Roman glass across the Empire: an elemental and isotopic characterization
This study focuses on natron glass, dated from the 1st to 5th century AD, excavated in different areas of the Roman Empire. The eastern side of the Roman Empire is accounted for by three archaeological sites, Petra and Barsinia, both in Jordan, and Gonio, in Georgia. The Italian peninsula is represented by the Iulia Felix and Embiez shipwrecks, and by samples from Augusta Praetoria. Samples from Barcino in Spain are examples of the western side of the Empire, and the sites of Tienen and Oudenburg represent the northern provinces. No clear distinctions in glass composition and origin between the different regions of the Roman Empire can be made based on the major elemental compositions. However, the western, central and eastern Roman Empire samples can be divided into two groups, coloured and colourless, which also are reflected in the K2O contents.
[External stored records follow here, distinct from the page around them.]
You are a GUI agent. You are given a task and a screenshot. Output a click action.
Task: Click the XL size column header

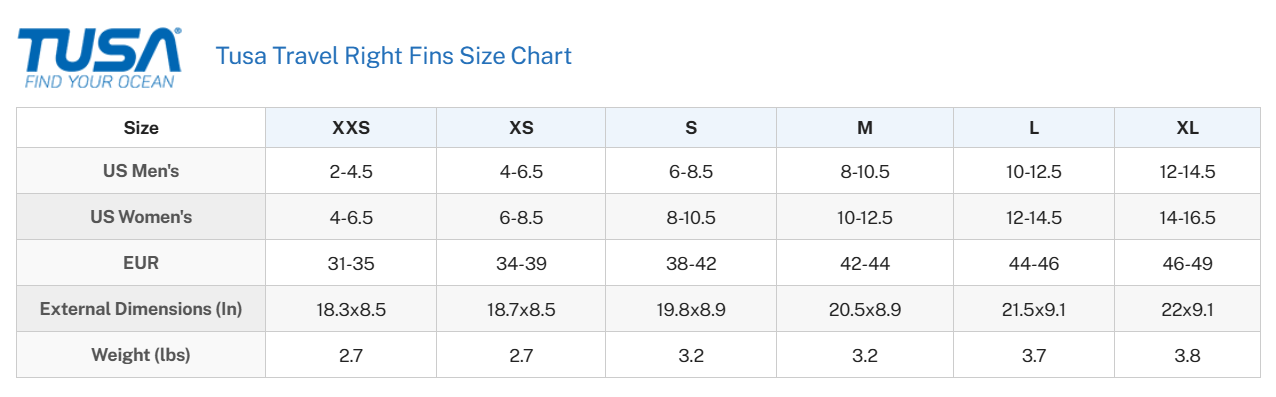[x=1187, y=128]
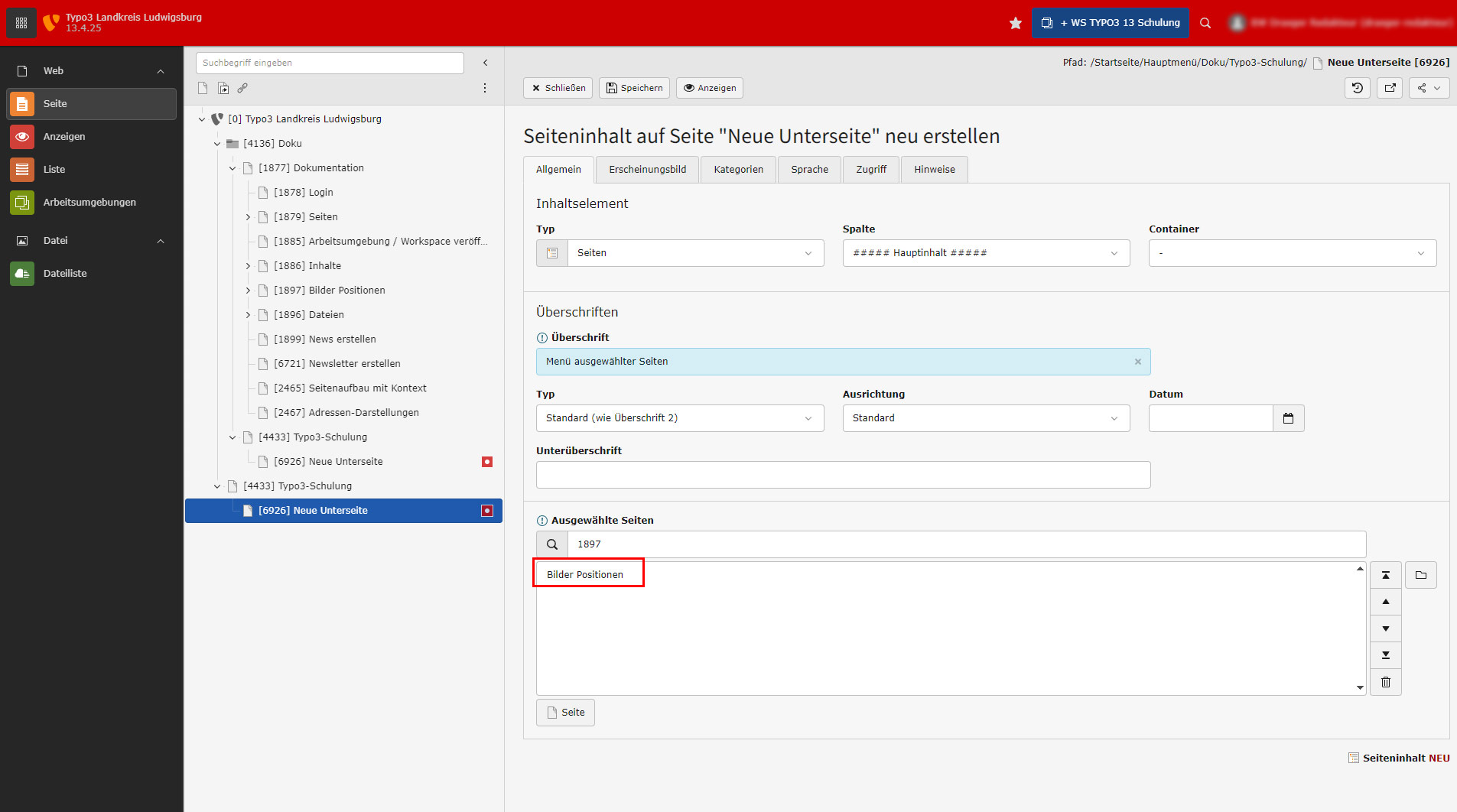1457x812 pixels.
Task: Click the Schließen button
Action: (559, 88)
Sr–Nd isotopes, used for provenancing geological raw materials in primary glass production, indicate an eastern Mediterranean origin (εNd between −2.5 and −6.0) for most of the samples. Conversely, samples with more negative εNd, between −7.02 and −10.8, indicate a western Mediterranean origin. By applying this technique on samples from well known archaeological contexts, this study demonstrates that several primary glass factories were located throughout the Roman Empire. This is in contrast with current interpretations of late Roman to early Byzantine data.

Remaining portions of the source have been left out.